青山学院大学 理工学部 教授 /工学博士
竹内 康博
Yasuhiro Takeuchi

カオスに代表されるように数理生物学における力学系は数学者だけにとどまらず幅広い関心を呼んでいる。19世紀から20世紀半ばまで数学が物理学とともに発展してきたとすれば、21世紀は生物学上の諸問題を解明するために役立つ数理モデルの構築とその数学的基盤を研究していくことが期待される。
私は数理科学を基盤とし、様々な非線形複雑現象の解明を目指す研究を行っている。特に生物現象を対象としている。生物界の非線形現象を数理モデルを構築して(微分方程式で記述して)解析し、現象の背景にある構造を理解することにより、様々な現象に対する政策を提言することを目標とする。
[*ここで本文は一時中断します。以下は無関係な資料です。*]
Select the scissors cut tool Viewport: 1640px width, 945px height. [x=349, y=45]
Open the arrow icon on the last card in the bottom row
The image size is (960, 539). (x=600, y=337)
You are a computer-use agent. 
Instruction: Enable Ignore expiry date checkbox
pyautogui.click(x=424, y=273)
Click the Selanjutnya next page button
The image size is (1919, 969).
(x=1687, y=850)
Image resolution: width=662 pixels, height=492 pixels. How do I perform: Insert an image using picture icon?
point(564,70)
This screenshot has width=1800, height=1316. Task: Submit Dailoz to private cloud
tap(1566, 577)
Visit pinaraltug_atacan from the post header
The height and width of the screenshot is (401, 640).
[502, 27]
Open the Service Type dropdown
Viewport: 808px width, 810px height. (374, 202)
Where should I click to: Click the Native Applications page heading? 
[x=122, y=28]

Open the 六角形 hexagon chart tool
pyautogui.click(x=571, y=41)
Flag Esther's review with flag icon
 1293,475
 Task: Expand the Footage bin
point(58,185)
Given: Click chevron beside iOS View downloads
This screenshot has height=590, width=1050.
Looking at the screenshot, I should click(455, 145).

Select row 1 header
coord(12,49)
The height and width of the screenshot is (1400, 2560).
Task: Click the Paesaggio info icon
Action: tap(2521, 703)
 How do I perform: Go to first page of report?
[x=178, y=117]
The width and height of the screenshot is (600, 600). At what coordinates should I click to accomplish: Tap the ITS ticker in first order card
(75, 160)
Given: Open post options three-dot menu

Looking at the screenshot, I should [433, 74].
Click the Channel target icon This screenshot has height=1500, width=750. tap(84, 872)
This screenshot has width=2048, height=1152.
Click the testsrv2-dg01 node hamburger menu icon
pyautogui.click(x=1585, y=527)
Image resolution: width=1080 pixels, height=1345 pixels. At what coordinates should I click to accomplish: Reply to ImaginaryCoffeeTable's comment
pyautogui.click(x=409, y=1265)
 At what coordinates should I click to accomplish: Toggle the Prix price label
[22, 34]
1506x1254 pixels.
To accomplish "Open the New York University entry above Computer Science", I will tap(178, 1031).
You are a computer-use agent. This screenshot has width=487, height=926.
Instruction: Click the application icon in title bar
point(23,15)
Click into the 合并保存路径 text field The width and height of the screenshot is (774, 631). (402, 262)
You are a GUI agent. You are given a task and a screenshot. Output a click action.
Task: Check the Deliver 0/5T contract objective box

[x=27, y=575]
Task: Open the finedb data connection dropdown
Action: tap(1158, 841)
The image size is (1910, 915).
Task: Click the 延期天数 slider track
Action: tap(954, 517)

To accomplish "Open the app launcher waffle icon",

また、数理モデルの定性的解析・数値シミュレーション解析を通して、生物現象に応用可能な新しい”生物数学”の確立を目指している。たとえば、ヒトにワクチンを接種することや感染した鶏を殺処分する政策、感染したヒトを隔離する政策は、新型インフルエンザの世界的流行を防ぐために本当に有効なのであろうか?このような政策の有効性を新型インフルエンザが流行してから“実験”していては間に合わない。数学モデルを構築してこのような政策の有効性を前もって検討しておく必要性は明らかであろう。この意味で数理科学は力を発揮できる。